RECORDS SUPPLIED:
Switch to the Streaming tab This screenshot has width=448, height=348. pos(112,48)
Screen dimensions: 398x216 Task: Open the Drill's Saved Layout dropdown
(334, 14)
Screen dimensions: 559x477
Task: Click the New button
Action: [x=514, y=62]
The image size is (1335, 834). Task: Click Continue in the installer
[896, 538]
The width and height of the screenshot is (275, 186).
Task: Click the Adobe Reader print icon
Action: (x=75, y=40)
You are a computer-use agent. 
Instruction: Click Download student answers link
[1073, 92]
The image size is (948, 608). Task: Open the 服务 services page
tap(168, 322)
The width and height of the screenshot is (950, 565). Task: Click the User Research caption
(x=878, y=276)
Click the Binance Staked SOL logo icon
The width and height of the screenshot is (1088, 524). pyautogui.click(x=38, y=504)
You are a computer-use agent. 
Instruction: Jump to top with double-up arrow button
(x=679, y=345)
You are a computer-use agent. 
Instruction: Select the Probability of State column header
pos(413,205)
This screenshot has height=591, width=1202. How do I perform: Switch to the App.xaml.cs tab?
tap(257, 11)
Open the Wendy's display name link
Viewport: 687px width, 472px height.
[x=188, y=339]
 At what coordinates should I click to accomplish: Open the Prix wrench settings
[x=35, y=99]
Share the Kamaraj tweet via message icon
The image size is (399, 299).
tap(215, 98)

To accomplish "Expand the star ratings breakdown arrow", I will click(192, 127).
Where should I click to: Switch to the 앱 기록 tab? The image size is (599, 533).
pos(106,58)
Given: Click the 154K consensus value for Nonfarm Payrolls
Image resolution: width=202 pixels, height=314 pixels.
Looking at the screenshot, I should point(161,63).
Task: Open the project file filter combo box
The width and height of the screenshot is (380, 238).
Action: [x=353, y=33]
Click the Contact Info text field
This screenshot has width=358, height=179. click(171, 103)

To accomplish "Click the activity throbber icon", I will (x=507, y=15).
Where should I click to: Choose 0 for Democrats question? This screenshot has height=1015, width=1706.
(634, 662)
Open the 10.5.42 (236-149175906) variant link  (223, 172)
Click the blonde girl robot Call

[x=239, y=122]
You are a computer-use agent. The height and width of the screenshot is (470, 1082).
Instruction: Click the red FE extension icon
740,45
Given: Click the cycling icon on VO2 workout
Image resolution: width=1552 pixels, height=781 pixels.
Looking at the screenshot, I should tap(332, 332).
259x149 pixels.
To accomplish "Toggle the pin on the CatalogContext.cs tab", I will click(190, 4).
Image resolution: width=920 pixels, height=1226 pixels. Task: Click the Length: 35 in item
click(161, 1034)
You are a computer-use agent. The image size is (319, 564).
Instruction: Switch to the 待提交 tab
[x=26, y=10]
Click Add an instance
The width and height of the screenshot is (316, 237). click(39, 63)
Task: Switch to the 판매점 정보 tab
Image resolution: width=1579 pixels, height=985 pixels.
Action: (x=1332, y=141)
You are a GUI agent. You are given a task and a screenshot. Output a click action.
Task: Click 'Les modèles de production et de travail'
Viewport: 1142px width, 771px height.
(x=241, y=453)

WHAT THE TASK ASKS:
Every line in the listing that holds the string "will" should be copied out.

ANSWER TO THE PROBLEM:
To accomplish "Expand the star ratings breakdown arrow", I will click(192, 127).
To accomplish "Click the activity throbber icon", I will (x=507, y=15).
To accomplish "Toggle the pin on the CatalogContext.cs tab", I will click(190, 4).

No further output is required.